Arrange the part of the listing that opens with the line containing "Task: Click the" and closes with the line containing "This screenshot has width=1512, height=799." as a two-column CSV headed instruction and response. Give one row for each instruction with its response, put every field in double quotes, and turn any line breaks into spaces.

• Dataset content
☆ ☆ ☆ ☆

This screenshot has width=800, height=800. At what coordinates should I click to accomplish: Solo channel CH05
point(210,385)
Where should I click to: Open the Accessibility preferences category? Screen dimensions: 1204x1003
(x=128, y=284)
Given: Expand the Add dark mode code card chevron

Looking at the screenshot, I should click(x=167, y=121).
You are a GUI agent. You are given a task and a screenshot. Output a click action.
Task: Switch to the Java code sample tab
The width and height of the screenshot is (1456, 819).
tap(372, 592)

☆ ☆ ☆ ☆

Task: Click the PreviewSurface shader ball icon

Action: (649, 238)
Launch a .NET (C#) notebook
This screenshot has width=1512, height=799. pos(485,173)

☆ ☆ ☆ ☆

• Solution to this exercise
instruction,response
"Task: Click the PreviewSurface shader ball icon","Action: (649, 238)"
"Launch a .NET (C#) notebook","This screenshot has width=1512, height=799. pos(485,173)"